### Material to process
Content starts
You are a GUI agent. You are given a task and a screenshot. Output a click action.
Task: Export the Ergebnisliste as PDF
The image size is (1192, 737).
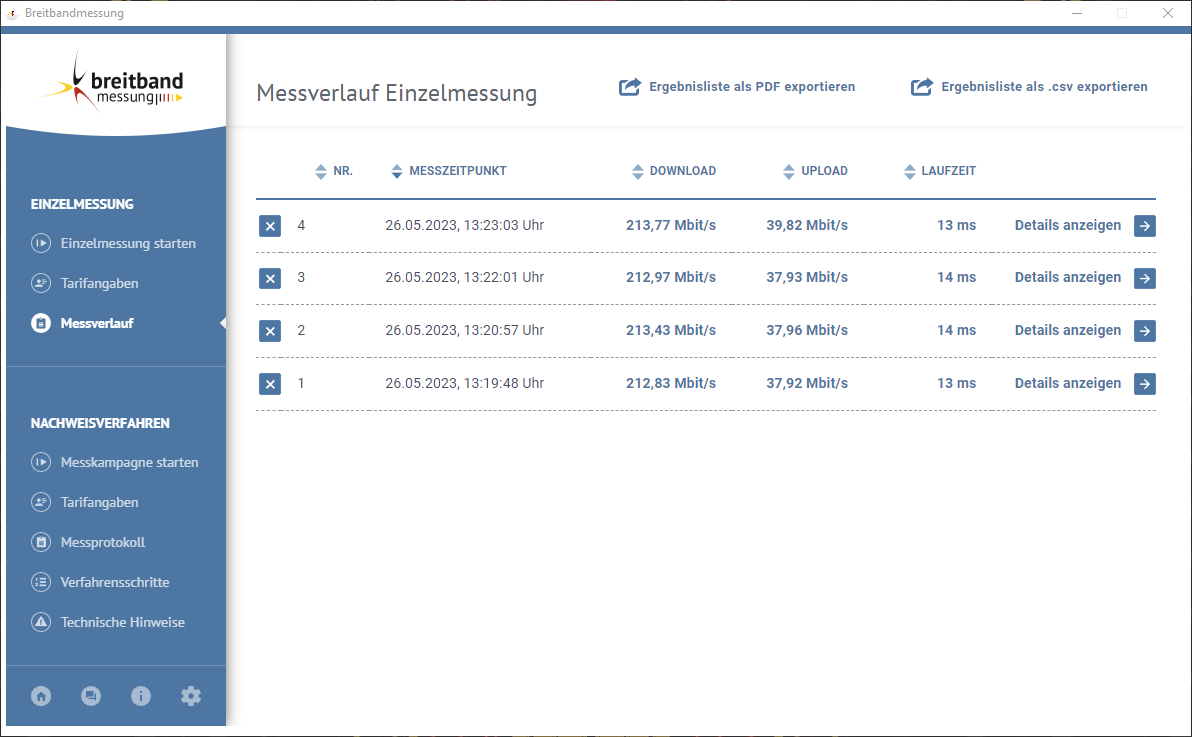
Content ends
Content starts
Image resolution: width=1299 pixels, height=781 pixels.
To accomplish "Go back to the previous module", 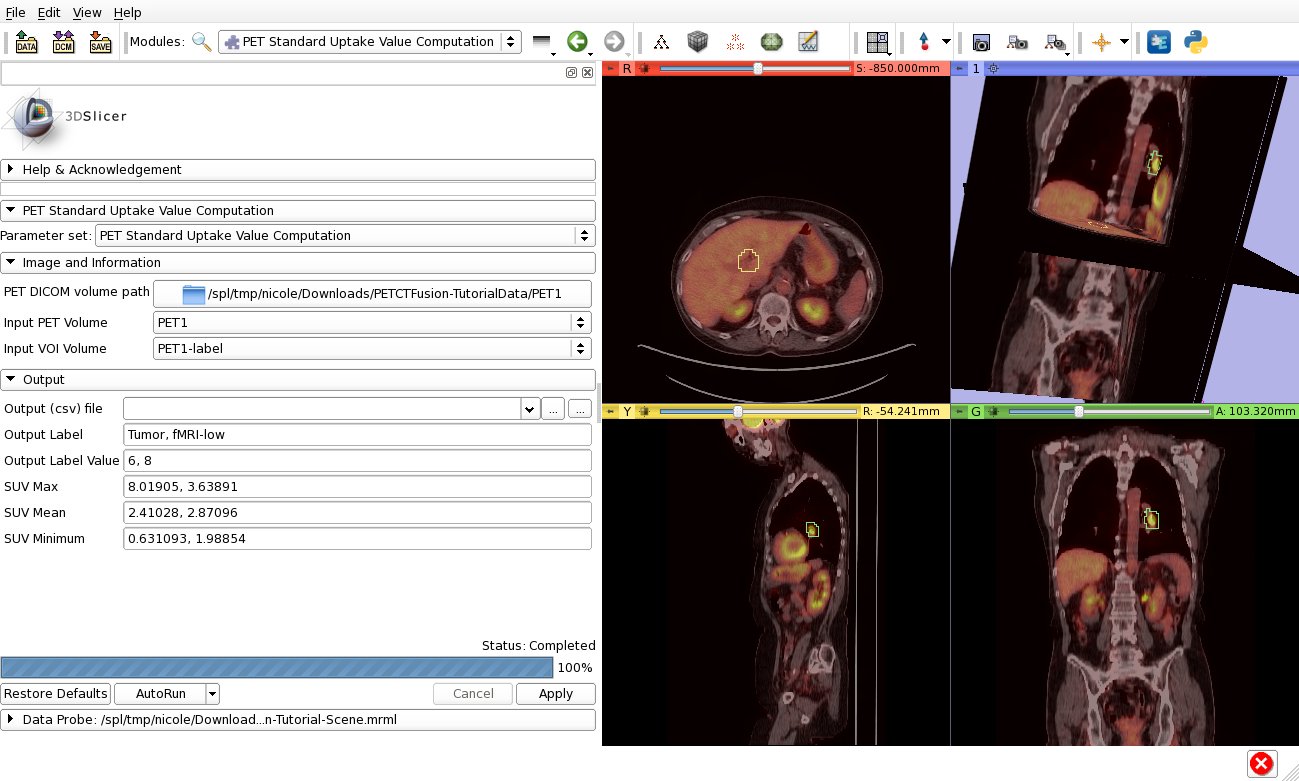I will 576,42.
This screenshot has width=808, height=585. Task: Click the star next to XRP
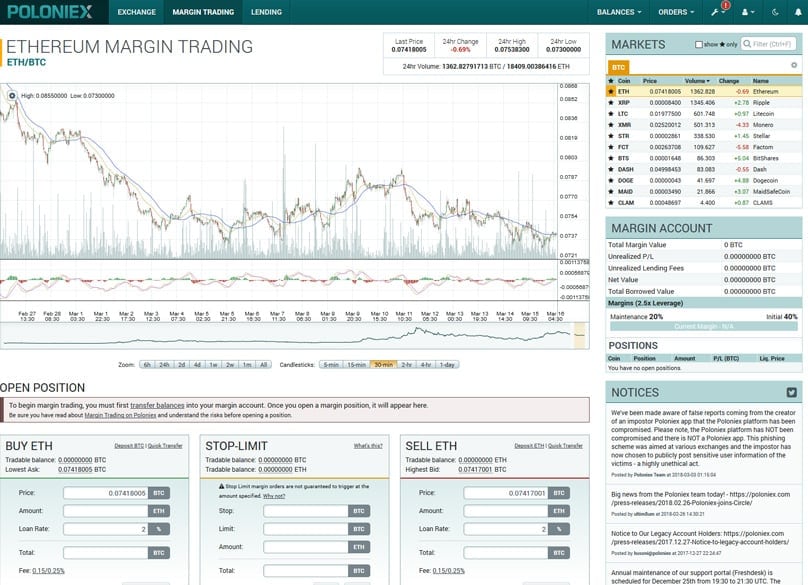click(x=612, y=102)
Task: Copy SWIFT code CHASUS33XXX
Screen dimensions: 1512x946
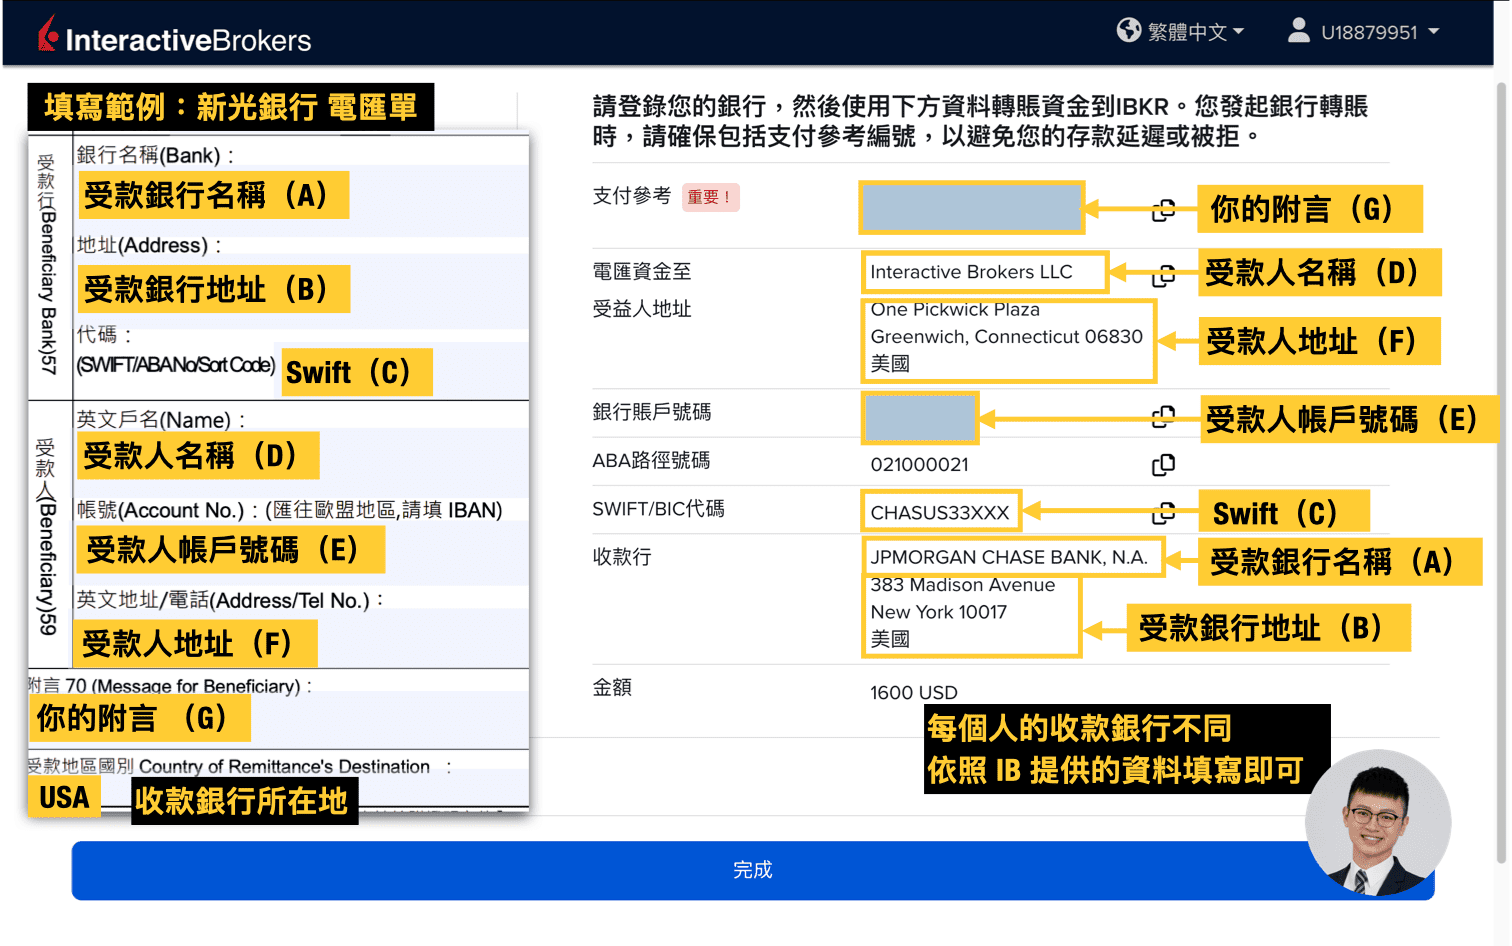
Content ends
### Exercise description
Precisely the lines between those holding "You are a GUI" and "The image size is (1192, 737).", inclusive, are to be reproduced from the listing above, with nothing added.

### Task output
You are a GUI agent. You are given a task and a screenshot. Output a click action.
Task: Export the Ergebnisliste as PDF
The image size is (1192, 737).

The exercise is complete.